▶ [Text passage]
** Begin **

Special thanks to Greg Davis for teaching me a lot of what is in this post many moons ago, and to Colin Hay for proof-reading it !
Hi guys !
You're starting to know me now, I like to centralize information and I am about to talk about rules, so this is probably going to be the biggest blog post I am going to write (I don't think it can still be called a blog at this point) ! 
This document is more like an advanced documentation, and you'll learn everything from "what are the different types of rules" to "how does the correlation engine process the rules". 
There is a lot of information, but I am adding a table of content so you can easily navigate to the parts that you are interested in. 
What is the Custom Rules Engine (CRE) ?
What are the types of rules?
Tests evaluation order
Order of rules in CRE
What type of data can rules test?
Special case: the negative tests
Rules Global and Local
Rule Actions and Responses
Rules Updates
Best practices when writing rules
  
What is the Custom Rules Engine (CRE) ?
The Custom Rules Engine (CRE) is a flexible engine for correlating events, flow, and offense data. The correlation takes place through a series of out-of-the-box and user-created rules that get evaluated against the events and flows as they pass in near-real time through the QRadar pipeline.
 
What are the types of rules?
There are two types of rule: Rules and Building Blocks. 
A rule is a group of tests that can trigger an action if specific conditions are met. 
Rules are configured to capture and respond to specific sequence of events, flows, or offenses in order to trigger an action such as sending an email notification or syslog message.
Note: Inside the rules category, you can find the "traditional" correlation rules, but also anomaly rules. 
The latter are so special that I believe they would deserve a dedicated blog. So today we are only going to talk about traditional correlation rules and you can refer to the online documentation for more information about the anomaly rules here. 
A building block is rule with no action or response. The only action a building block takes is to tag the events and flow records when it matches the series of tests. They are used as a common variable in multiple rules and to build complex rules or logic that you want to use in other rules.
Note: To be “enabled”, a building block needs to be referenced in a rule. 
If no rule is referring to a building block then the building block will not be executed.  
If you would like the building block to be executed in order to tag the events, you can add the building block to the rule Load Basic Building Blocks or User Load Basic Building Blocks (prefer the later one to receive IBM Content Team’s updates in the first one).
 
Tests evaluation order
QRadar tests can be separated in two types: Stateless and Stateful
A stateless test is any test that can make a true or false assertion with a single event or a single flow. QRadar needs only the one event or flow to consider the test to be a success or a failure.
A stateful test is when QRadar needs more than one event or flow, occurring in a specific timeframe, to determine if the situation is happening. 
QRadar’s Custom Rules Engine (CRE) always processes the Stateless tests first, in order. Then the Stateful tests last, regardless of their order in the rule.
Examples:
and when the event(s) occur on any of Wednesday, Friday is a Stateless test so it will be tested first
and when the username changes more than 3 times within 60 minutes on a single host is a Stateful test and will be tested after the Stateless test
and when the hostname changes more than 2 times within 8 hours on a single host is a Stateful test and will be tested after the Stateless test
The following rule works exactly the same way, even with the "day of the week" filter being added in last position. 
and when the event(s) occur on any of Wednesday, Friday is a Stateless test so it will be tested first
In the next example we removed the stateless test, the two stateful tests will be processed in order (this means that the second test will be tested only if the first one is a success)
Warning: Counters are reset when the ecs-ep service restarts or when the rule is saved.

** End **

▶ [Dataset excerpt]
** Begin **

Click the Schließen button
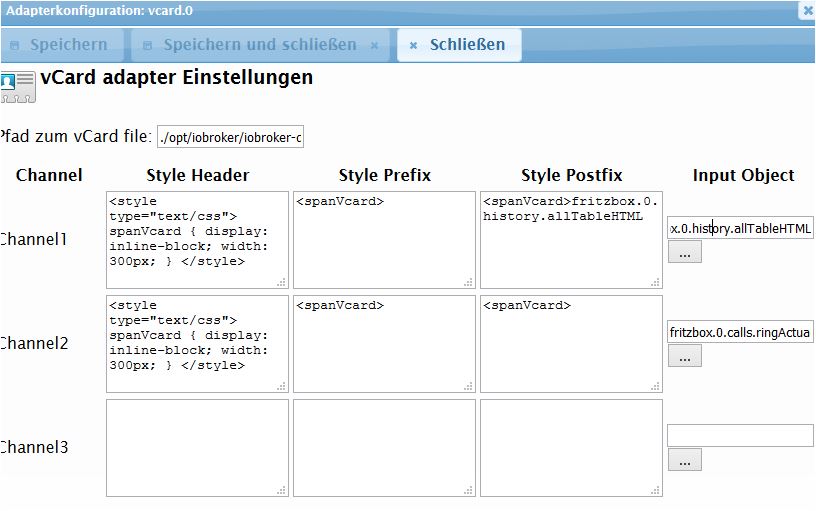The image size is (816, 511). tap(459, 45)
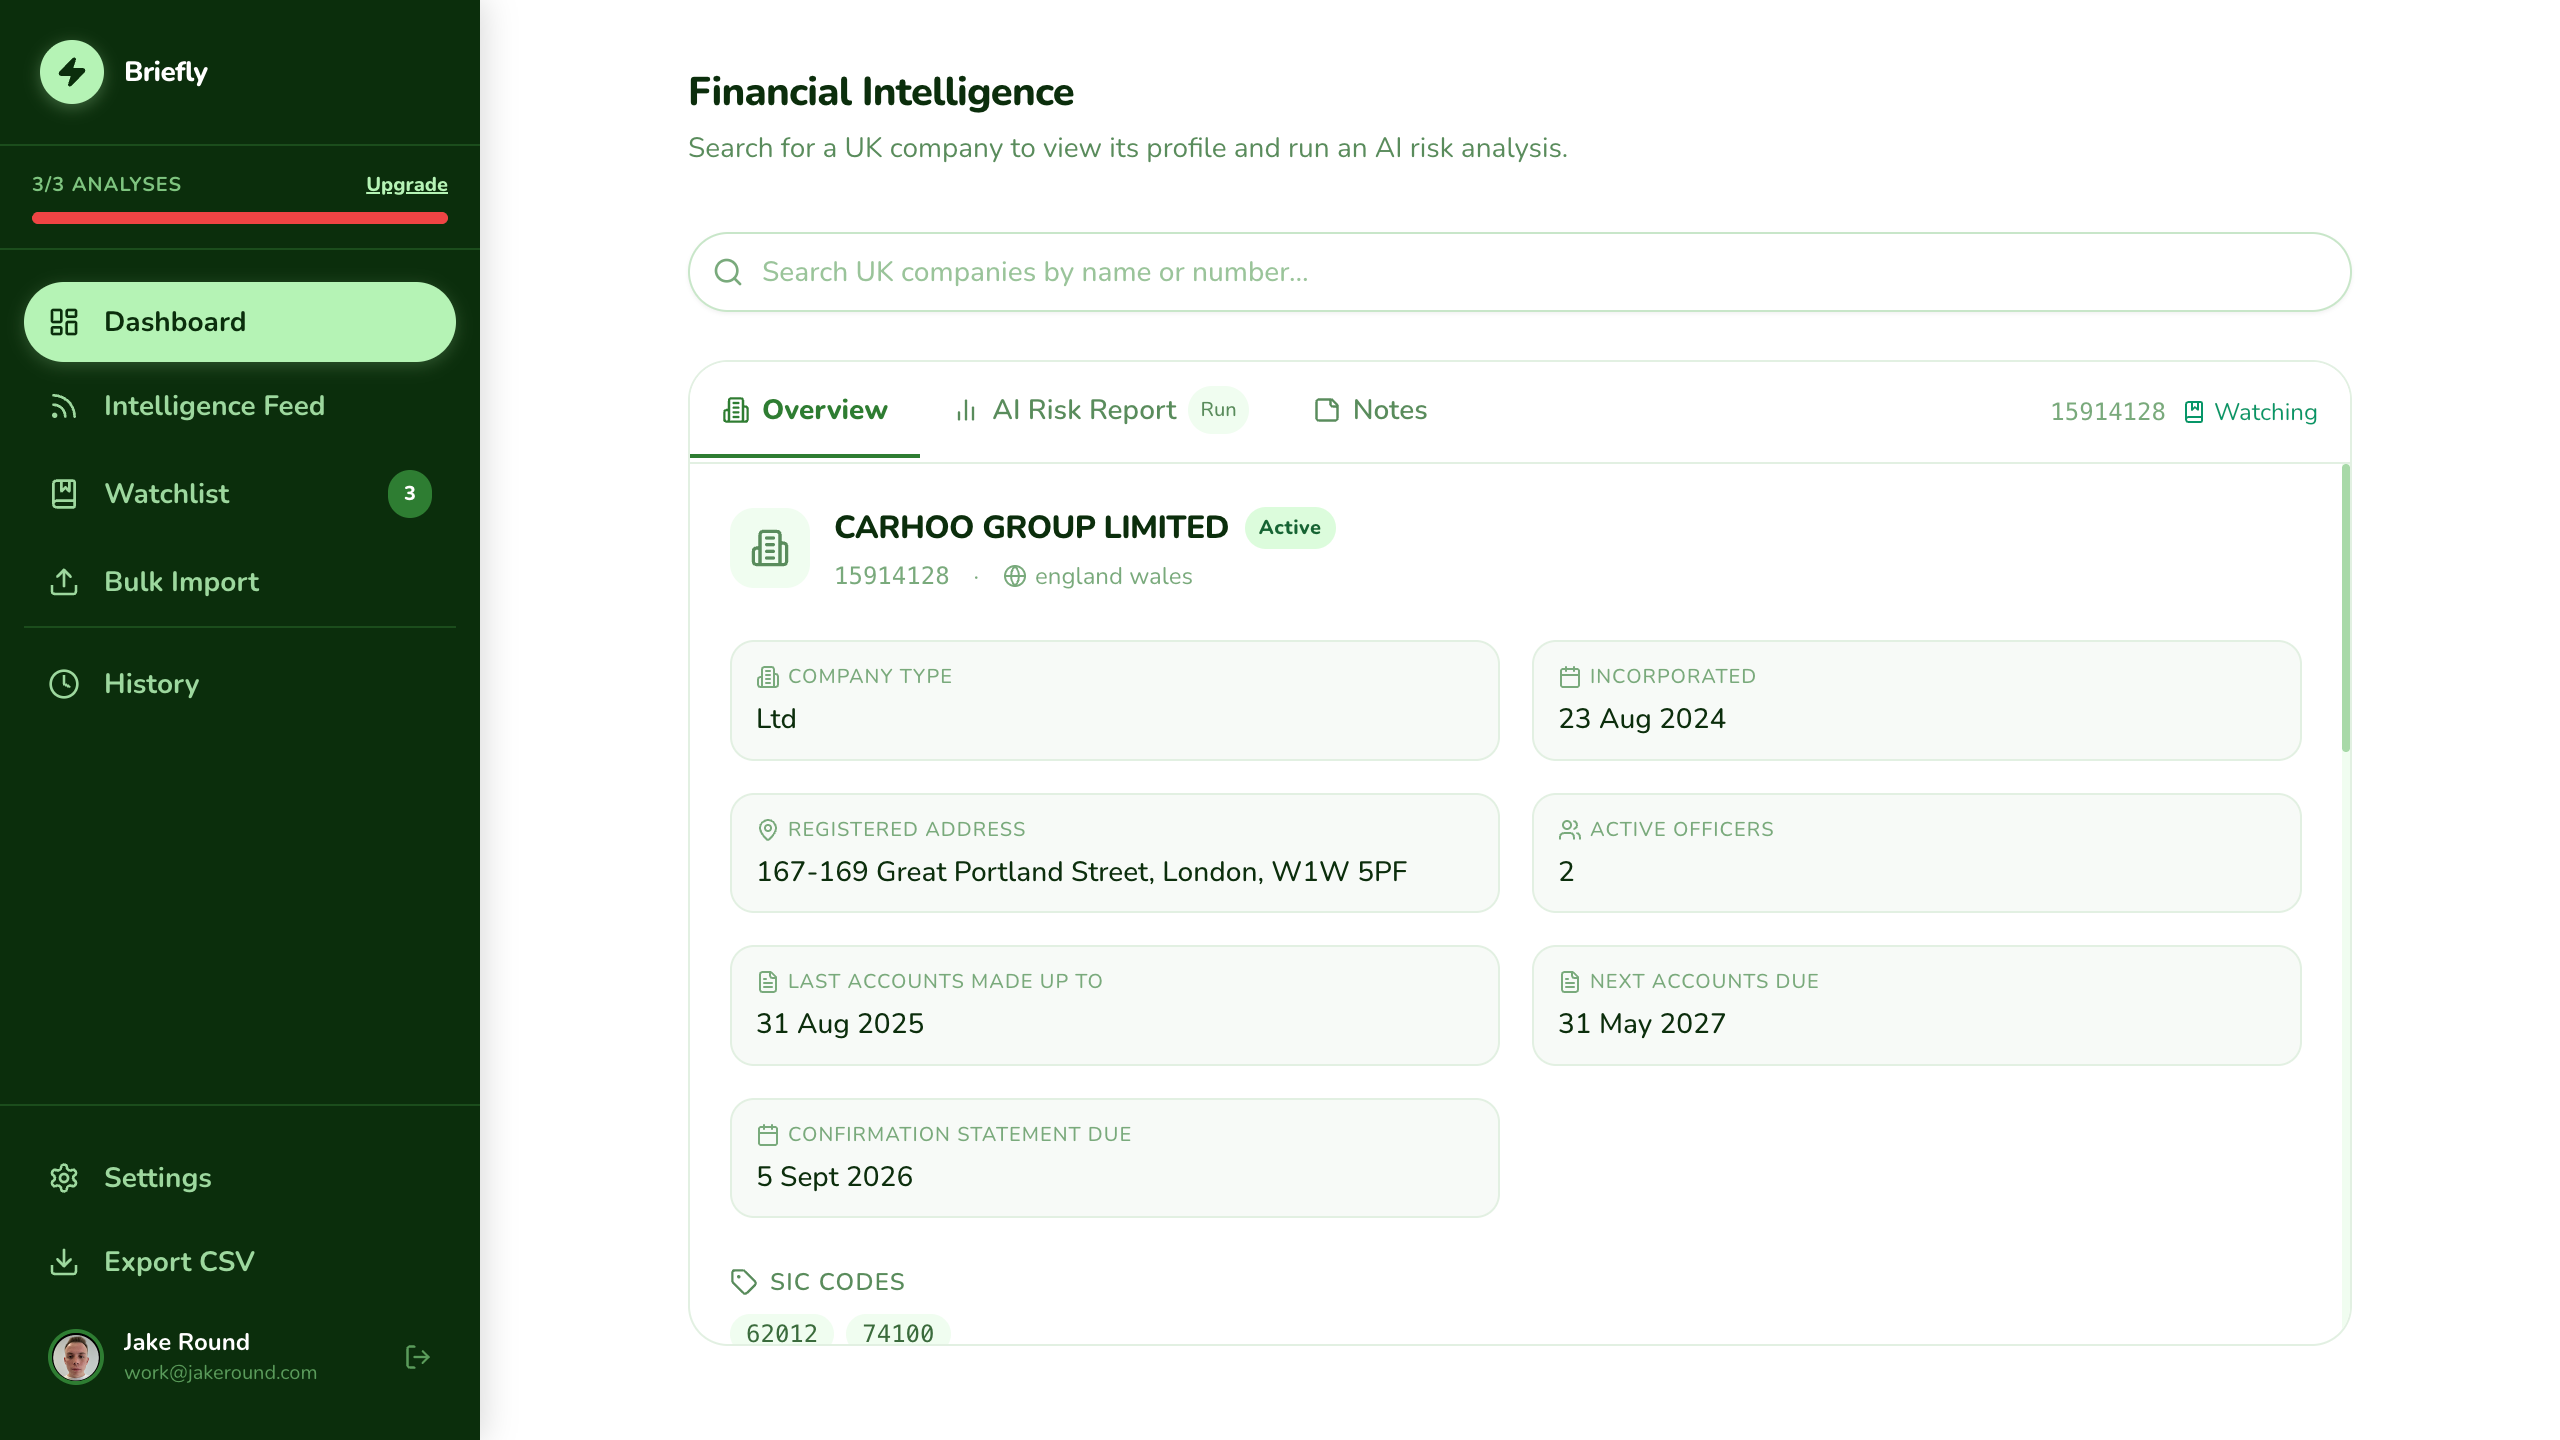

** End **

▶ [Given exercise]
Continue the QRadar custom rules guide above, starting right after its last sentence.

▶ [Reply to the exercise]
For long term monitoring, one option is to use Reference Data
 
Order of rules in CRE
Sometimes you might be wondering why your rule is not doing what you want; the offense is not being created, the notification is not being sent... Right ? You might find the answer in what follows.
- The first rule loaded is FalsePositive: False Positive Rules and Building Blocks, preceded by all its dependencies (meaning all the "BB:FalsePositive:" servers and event definitions and what they include).
- Then it keeps going with the other Building Blocks and their dependencies.
- The rules are loaded at the end.
If an offense is not firing or any response is not taken, the first thing to look at is if the event is not caught by a false positive Building Block.
You can find the information at the bottom of each event or flow
What type of data can rules test?
There are four categories of rule types:
- Event rules
- Flow rules
- Common rules
- Offense rules
Event rules
The event rules test against incoming log source data that is processed in real time by the QRadar Event Processor.
You can create an event rule to detect one single event, or events sequences.
For example, to monitor your network for unsuccessful login attempts, access multiple hosts, or a reconnaissance event followed by an exploit, you create an event rule.
It is common for event rules to create offenses as a response.
There are 12 types of test for event rules:
Flow rules
The flow rules test against incoming flow data that is processed by the QRadar Flow Processor.
You can create a flow rule to detect one single flow, or flows sequences.
It is common for flow rules to create offenses as a response.
There is 11 types of tests dedicated to flows:
Common rules
The common rules test against both event and flow data.
For example, you can create a common rule to detect events and flows that have a specific source IP address.
It is common for common rules to create offenses as a response.
There is 10 groups of tests available for Common Rules:
Offense rules
The offense rules test the parameters of offenses to trigger more responses.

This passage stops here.